Bitcoin is a type of digital currency, commonly known as cryptocurrency. There are many different cryptocurrencies, including bitcoin, bitcoin cash, ethereum, etc. There are also some cryptocurrencies, like GUSD and USDC, that are “pegged” to the value of certain fiat currencies, like USD.
Bitcoin and other cryptocurrencies are digital cash for the internet. With cryptocurrency, you can send money over the Internet directly and securely to another person, without needing a credit card or bank, for the first time. Instead of the credit card company or bank, thousands of networked computers process bitcoin transactions and verify that they are legitimate.
You can download software called wallets on your smartphone or computer that store your bitcoin and work with the bitcoin network to let you send and receive payments without the risk of fraud and chargebacks. You own your bitcoin by keeping track of a private key. It's a digital signature that no one can forge or fake. Because you're the only one who owns this signature, there is no reset or recovery without your private key. You have total control and total responsibility.
Instead of entering all of your personal information when you pay, usually all you need to do is scan a QR code or copy and paste a string of letters and numbers to buy something with bitcoin. Then, with a swipe or the press of a button, you can send funds to anyone anywhere in the world in minutes.
If you’re good with this explanation and don’t need to know anything else, learn how to get bitcoin and how to keep that bitcoin safe on a bitcoin wallet.
However, if you would like to dive deeper, continue reading:
Bitcoin: A Protocol, a Network, a Ledger, an Asset
Bitcoin is a protocol for transferring value over the internet. It involves a network of thousands of computers around the world verifying transactions in a shared ledger. Bitcoin miners use an incredible amount of computing power to secure those transactions and make sure they are authentic. Because people trust this expansive network of computers and the incredible computing power of the bitcoin miners, they see bitcoin as valuable and an asset.
Protocol can be an intimidating word. But you've been using at least one for years now. You got to this page using a protocol called HTTP or HyperText Transfer Protocol. It's how computers and smartphones talk to servers and retrieve web pages.
The Bitcoin protocol is a set of rules that allow a massive distributed network of people and computers to agree on the accuracy of a record of transactions.
Network and Ledger
Governments that issue currencies go to great lengths to prevent counterfeiters from making and spending fake physical money. There is a similar problem for any kind of digital money, whether it's a cryptocurrency, a credit card transaction, or a bank transfer. How can the people you pay know that you aren't trying to spend the same funds twice?

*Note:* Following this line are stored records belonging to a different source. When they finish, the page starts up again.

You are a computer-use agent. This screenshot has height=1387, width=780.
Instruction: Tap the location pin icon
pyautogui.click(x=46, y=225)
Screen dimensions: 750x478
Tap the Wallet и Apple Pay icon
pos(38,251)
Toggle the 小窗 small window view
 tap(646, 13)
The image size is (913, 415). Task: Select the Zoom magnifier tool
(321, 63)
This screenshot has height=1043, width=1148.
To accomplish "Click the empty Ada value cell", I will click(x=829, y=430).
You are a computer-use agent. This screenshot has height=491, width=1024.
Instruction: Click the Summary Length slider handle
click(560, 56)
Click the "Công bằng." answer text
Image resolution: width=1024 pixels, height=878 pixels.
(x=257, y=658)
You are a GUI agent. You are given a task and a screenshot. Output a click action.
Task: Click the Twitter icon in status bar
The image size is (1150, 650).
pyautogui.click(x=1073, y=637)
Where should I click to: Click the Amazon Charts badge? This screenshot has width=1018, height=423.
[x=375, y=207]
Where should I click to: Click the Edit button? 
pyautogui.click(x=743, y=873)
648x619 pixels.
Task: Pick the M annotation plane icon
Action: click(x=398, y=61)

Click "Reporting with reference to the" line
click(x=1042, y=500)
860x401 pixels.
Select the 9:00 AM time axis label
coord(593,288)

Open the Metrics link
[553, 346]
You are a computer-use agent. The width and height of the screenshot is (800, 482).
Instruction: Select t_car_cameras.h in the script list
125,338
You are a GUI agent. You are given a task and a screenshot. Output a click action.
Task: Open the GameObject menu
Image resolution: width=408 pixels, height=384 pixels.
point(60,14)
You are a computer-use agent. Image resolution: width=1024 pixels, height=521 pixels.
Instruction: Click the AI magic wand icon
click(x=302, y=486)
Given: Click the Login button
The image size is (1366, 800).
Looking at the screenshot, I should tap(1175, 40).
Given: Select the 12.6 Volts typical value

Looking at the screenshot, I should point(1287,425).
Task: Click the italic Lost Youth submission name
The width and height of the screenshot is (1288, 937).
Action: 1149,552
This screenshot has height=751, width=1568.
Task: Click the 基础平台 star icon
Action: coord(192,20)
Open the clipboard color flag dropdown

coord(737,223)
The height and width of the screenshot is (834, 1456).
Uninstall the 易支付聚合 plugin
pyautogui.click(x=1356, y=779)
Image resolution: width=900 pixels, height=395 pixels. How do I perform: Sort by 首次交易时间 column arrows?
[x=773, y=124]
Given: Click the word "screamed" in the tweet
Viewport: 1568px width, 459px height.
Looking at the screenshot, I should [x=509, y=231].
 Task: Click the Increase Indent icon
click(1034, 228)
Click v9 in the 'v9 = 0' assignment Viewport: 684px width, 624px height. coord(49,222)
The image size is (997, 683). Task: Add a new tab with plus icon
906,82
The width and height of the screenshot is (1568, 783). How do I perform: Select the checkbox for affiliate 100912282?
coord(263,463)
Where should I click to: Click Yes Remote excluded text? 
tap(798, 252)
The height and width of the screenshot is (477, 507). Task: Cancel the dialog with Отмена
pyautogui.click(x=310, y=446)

To solve this problem, banks and credit card companies maintain massive centralized transaction ledgers to keep track of how digital funds change hands. Those ledgers work for some kinds of payments. However, because they're centralized in the hands of one group of people, they can be lost, accidentally changed, purposefully manipulated, or destroyed.
Bitcoin solves the problem of fraudulent double-spending in digital payments. And it solves that problem without the weaknesses of a central transaction ledger. Instead of relying on one bank, company, or government to maintain a fair, transparent ledger of transactions, Bitcoin relies on a massive global network of computers. That network of computers is the Bitcoin network, and the computers are called Bitcoin "miners".
Bitcoin miners solve special mathematical problems to add transactions to Bitcoin's shared, public transaction ledger, called a "blockchain." The amount of computing power required to solve these mathematical problems is breathtaking. A single human being cannot complete just one of these mathematical puzzles by hand in a full day. The bitcoin network completes a little over 5,000,000,000,000,000,000,000 every second.
Once a miner adds a group of transactions to the Bitcoin blockchain, other computers in the Bitcoin network called "nodes" all update their full copies of the Bitcoin blockchain. This is Bitcoin's built-in protection against fraudulent double spending and manipulation of transaction history. The miners will not add double-spent transactions to the Bitcoin blockchain. And since so many nodes have copies of the true blockchain, no one can trick the rest of the Bitcoin network into using a fake, edited, or corrupted version.
Because Bitcoin's blockchain provides the world's most secure ledger for transactions – or for any kind of record – many people value the tokens for using the Bitcoin blockchain. Those tokens are what you probably think of as "bitcoin." They're the bitcoin you have in your wallet. Since 2009, millions of people have bought, sold, saved, invested, and shopped using this digital asset, just like they would with dollars or euros.